High Court Madras High Court

Mrs. Muniammal vs The Commissioner Of Police on 13 June, 2006

Madras High Court
Mrs. Muniammal vs The Commissioner Of Police on 13 June, 2006
       

  

  

 
 
 In the High Court of Judicature at Madras

Dated: 13/06/2006 

Coram 

The Hon'ble Mr. Justice P.  SATHASIVAM   
and 
The Hon'ble Mr. Justice V. DHANAPALAN    

Habeas Corpus Petition No.139 of 2006 

Mrs. Muniammal                          .. Petitioner

                vs.


1. The Commissioner of Police 
   Greater Chennai
   Egmore, Chennai 600 008. 

2. The Secretary to the
   Government of Tamil Nadu
   Prohibition & Excise Department
   Fort St. George
   Chennai 600 009.                     .. Respondents

                 Petition  filed under Article 226 of the Constitution of India
praying for issuance of writ of habeas corpus as stated therein.

For petitioner    : Mr. P. Prince Premkumar
For respondents   : Mr. M. Babu Muthu Meeran  
                     Addl. Public Prosecutor


:ORDER  

(Order of the Court was made by P. SATHASIVAM,J.,)
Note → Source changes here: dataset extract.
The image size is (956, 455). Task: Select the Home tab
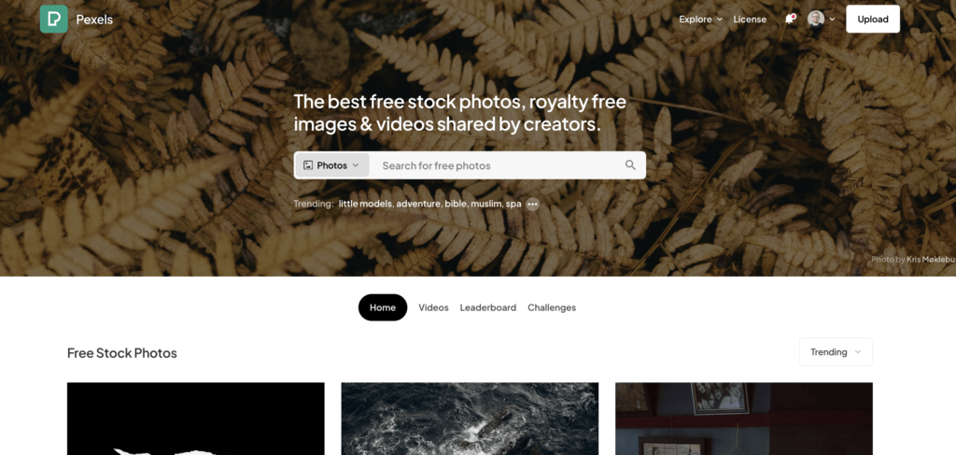pos(383,307)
The petitioner by name Muniammal, challenges the impugned
order of detention dated 10.11.2005, detaining her son, D. Ravi, as “Goonda”
under Section 3 (1) of the Tamil Nadu Prevention of Dangerous Activities of
Bootleggers, Drug Offenders, Forest Offenders, Goondas, Immoral Traffic
Offenders and Slum Grabbers Act, 1982 (in short “Tamil Nadu Act 14 of 1982”).

2. Heard both sides.

3. After taking us through the impugned order of detention
and all other relevant materials, learned counsel for the petitioner raised
the following contentions:

(i) The detaining authority failed to take note of other crime numbers
referred to by the Sponsoring authority as well as the learned Judicial
Magistrate while passing the order of remand; hence, the detention order is
liable to be quashed on the ground of non-application of mind on the part of
the detaining authority;

(ii) Though in the representation, the detenu and his mother sought for copies
of certain documents, the same have not been duly furnished by the Government;
and

(iii) In the subsequent representation the mother of the detenu has sought for
clean copies of certain documents and the same were supplied after the enquiry
by the Advisory Board was over; hence, the detenu or his mother were prevented
from making an effective representation.

4. Learned Additional Public Prosecutor by placing relevant
records met all the above said contentions raised by the learned counsel for
the petitioner.

5. Coming to the first contention, viz., non-application of
mind on the part of the detaining authority by not referring other crime
numbers except Crime No.892 of 2005, we verified the relevant paragraph, viz.,
para 4 of the grounds of detention. It is true that the detaining authority
has taken note of the fact that the detenu was in remand in Crime No.892 of
2005 of S.15 Selaiyur Police Station. He also referred to the bail
application Crl.M.P.No.10220 of 2005 moved before the Judicial Magistrate,
Tambaram. The learned counsel for the petitioner has brought to our notice
the remand requisition made by the Sponsoring authority and the order passed
by the Judicial Magistrate, Tambaram dated 14.10.2005. It is true that in the
requisition, the Inspector of Police, Seliayur has not only mentioned the
Crime No.892 of 2005 relating to the ground case, but also referred to other
four Crime Numbers, viz., Cr.Nos.874 of 2005, 879 of 2005, 883 of 2005 and 890
of 2005. Likewise, the order of the Judicial Magistrate, Tambaram dated
14.10.2005 refers all the above mentioned crime numbers. It is also brought
to our notice that even in the special report dated 0 5.11.2005 the Inspector
of Police has referred to all the above five crime numbers. It is the claim
of the learned counsel for the petitioner that in such circumstances it is but
proper on the part of the detaining authority to refer all the five crime
numbers mentioned in the documents stated earlier. According to him, in the
absence of the same, it is presumed that the detaining authority has not
applied his mind and verified the fact regarding those crime numbers and
hence, the detention order passed by him cannot be sustained.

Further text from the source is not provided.